Youngstown Design Review Panel Approves First Façade Grants
YOUNGSTOWN, Ohio – The city’s Design Review Committee approved the first two grants from its newly established façade program Tuesday morning.
Yosteria, 252 Valley St., and Whan Holdings LLC, 116 Linden Ave., each were approved for the maximum $20,000 permitted under the program, which the city established using $1 million of its $82.7 million American Rescue Plan allocation.
The program, which the city launched in January, permits businesses in the city to apply for half of allowable expenses up to $20,000 for new exterior improvements such as painting, signage, siding, landscaping and painting. It is structured as a forgivable loan program, requiring the recipient of the funds to remain at the location for at least five years, with 20% of the loan forgiven each year.
The grant program is being administered by Valley Partners, which reviews the financial information submitted by the applicants, then submits the application to the design review committee for final approval.

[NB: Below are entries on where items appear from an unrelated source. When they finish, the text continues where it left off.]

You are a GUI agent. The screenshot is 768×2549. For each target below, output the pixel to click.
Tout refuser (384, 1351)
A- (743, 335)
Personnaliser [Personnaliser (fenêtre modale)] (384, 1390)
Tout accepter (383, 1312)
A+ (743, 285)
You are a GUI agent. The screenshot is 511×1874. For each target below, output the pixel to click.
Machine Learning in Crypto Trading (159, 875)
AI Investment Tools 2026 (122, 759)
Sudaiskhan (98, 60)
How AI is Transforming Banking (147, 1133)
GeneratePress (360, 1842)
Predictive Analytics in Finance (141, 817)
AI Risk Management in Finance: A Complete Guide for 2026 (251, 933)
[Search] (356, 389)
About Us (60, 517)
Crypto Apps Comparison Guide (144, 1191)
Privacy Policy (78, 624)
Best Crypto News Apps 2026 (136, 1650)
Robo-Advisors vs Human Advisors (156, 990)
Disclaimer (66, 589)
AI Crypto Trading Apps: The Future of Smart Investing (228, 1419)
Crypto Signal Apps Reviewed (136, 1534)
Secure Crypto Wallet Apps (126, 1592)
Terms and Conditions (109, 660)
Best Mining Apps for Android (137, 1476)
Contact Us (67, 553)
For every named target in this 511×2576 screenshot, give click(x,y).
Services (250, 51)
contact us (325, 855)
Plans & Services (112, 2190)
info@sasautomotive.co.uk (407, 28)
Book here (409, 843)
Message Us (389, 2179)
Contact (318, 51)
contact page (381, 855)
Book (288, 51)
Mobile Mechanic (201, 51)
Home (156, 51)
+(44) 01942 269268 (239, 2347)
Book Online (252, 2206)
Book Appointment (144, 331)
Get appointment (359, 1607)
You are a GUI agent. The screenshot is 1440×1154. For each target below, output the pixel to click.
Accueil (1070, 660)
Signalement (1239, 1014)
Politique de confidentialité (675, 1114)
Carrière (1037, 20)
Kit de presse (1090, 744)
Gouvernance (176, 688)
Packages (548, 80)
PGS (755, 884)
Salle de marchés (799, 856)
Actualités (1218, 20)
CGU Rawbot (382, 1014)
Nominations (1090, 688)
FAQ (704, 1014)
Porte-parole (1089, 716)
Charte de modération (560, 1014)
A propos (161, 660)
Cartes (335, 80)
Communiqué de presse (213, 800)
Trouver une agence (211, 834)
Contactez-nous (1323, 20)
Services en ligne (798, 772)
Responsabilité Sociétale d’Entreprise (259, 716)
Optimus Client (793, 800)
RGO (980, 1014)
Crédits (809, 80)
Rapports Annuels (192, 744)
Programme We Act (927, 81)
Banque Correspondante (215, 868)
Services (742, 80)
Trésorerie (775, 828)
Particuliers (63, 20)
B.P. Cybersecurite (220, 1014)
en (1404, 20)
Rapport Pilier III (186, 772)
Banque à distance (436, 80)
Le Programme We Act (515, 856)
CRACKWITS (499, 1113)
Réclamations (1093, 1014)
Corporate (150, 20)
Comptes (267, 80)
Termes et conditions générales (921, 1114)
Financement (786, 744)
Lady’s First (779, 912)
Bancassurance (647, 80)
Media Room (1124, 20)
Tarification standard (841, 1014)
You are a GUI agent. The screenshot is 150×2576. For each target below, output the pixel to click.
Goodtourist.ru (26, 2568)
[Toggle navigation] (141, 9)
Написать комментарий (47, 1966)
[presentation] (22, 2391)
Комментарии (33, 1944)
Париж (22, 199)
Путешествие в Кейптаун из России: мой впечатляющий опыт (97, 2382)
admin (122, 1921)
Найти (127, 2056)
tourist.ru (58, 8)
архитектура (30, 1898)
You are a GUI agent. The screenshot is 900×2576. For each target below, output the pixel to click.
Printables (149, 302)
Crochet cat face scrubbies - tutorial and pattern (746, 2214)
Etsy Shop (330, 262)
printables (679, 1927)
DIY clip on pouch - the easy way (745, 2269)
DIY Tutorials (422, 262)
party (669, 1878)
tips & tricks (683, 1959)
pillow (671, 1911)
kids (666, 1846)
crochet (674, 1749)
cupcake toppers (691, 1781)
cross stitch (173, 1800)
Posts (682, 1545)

Yosteria’s façade project, part of a complete renovation now underway, will entail full renovation of the building façade and associated parking and landscaping, according to city documents. It will include window replacement; signage; two pergolas; brick, sidewalk and walkway replacements; awning and shutters; paving; front porch; and soffit fascia and trim.
The committee previously approved the proposed exterior upgrades during its July 2021 meeting, said Nick Chretien, a Design Review Committee member. “This is more of a formal step as part of the façade [grant] process,” he said.
“Nothing has changed,” owner Alex Zordich told the committee members.
Total cost of the exterior improvements is $63,000, Chretien said.
Whan Holdings, which operates as Rainbow Restorations of Youngstown, a fire and water restoration company, plans improvements including Dryvit and painting its building, replacing two windows, repaving the existing parking lot and paving of a new parking lot.
The project will allow the business to park company vehicles on-site that now are parked on the street, as well as update the building’s appearance, Rachael Ames, chief operating officer, said.
“We’re kind of on our own on Linden. We still take pride in where we’re at,” Ames said.
The company’s efforts “set an example we can point to,” Hunter Morrison, an urban planning consultant for the city who serves on the committee, said.
The design review panel also approved the request by P&L Heat Treating, 313 E. Wood St., to install chain-link fencing and a gate to protect its parking lot. The catalytic converters were stolen from all five of the company’s trucks recently, office manager Lesly Lesnak told the committee members during the meeting.
The company, which has been in the city 40 years, recently expanded its facility to increase sales, she said.
Pictured at top: An artist’s rendering of Yosteria’s façade upgrade.